[Opening SOURCE RECORDS section]

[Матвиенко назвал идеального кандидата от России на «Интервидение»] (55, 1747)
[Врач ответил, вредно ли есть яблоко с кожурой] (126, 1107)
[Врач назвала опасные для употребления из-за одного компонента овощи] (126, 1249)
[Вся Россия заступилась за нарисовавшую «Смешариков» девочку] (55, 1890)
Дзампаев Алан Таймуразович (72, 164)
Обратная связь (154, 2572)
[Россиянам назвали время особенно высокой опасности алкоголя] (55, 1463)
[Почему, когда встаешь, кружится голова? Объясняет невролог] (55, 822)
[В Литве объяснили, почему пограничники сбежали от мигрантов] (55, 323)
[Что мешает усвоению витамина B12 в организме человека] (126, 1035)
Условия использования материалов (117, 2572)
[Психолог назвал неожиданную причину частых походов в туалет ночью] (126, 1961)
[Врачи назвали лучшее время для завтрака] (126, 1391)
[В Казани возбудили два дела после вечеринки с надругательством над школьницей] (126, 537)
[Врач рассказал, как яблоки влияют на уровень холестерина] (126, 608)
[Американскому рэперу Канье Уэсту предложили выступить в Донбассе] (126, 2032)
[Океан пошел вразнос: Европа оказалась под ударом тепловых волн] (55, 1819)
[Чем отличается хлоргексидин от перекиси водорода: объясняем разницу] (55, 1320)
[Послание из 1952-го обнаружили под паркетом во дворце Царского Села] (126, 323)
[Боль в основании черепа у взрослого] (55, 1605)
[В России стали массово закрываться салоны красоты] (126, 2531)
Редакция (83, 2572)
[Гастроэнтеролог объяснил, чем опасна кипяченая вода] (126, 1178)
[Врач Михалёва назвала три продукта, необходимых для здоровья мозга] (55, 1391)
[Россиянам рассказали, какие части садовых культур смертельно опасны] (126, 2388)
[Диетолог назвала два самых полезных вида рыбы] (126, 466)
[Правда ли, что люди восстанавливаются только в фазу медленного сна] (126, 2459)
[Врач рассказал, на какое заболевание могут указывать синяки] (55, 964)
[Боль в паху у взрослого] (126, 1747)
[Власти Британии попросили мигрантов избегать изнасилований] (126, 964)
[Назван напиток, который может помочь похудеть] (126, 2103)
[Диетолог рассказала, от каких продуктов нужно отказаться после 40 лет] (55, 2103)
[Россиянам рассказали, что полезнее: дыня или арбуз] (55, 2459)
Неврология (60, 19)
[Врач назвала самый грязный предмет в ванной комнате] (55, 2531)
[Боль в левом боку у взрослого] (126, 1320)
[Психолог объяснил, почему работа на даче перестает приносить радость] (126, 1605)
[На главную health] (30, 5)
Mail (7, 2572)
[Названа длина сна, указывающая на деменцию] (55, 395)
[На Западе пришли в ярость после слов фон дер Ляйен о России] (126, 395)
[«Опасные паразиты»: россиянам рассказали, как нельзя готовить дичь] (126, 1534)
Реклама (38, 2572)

[Closing SOURCE RECORDS section]

● ASSIGNMENT
Give again, word for word, the lines of the listing, starting at its first line and ending with the line containing "[Океан пошел вразнос: Европа".

● ANSWER FOR THE TASK
[Матвиенко назвал идеального кандидата от России на «Интервидение»] (55, 1747)
[Врач ответил, вредно ли есть яблоко с кожурой] (126, 1107)
[Врач назвала опасные для употребления из-за одного компонента овощи] (126, 1249)
[Вся Россия заступилась за нарисовавшую «Смешариков» девочку] (55, 1890)
Дзампаев Алан Таймуразович (72, 164)
Обратная связь (154, 2572)
[Россиянам назвали время особенно высокой опасности алкоголя] (55, 1463)
[Почему, когда встаешь, кружится голова? Объясняет невролог] (55, 822)
[В Литве объяснили, почему пограничники сбежали от мигрантов] (55, 323)
[Что мешает усвоению витамина B12 в организме человека] (126, 1035)
Условия использования материалов (117, 2572)
[Психолог назвал неожиданную причину частых походов в туалет ночью] (126, 1961)
[Врачи назвали лучшее время для завтрака] (126, 1391)
[В Казани возбудили два дела после вечеринки с надругательством над школьницей] (126, 537)
[Врач рассказал, как яблоки влияют на уровень холестерина] (126, 608)
[Американскому рэперу Канье Уэсту предложили выступить в Донбассе] (126, 2032)
[Океан пошел вразнос: Европа оказалась под ударом тепловых волн] (55, 1819)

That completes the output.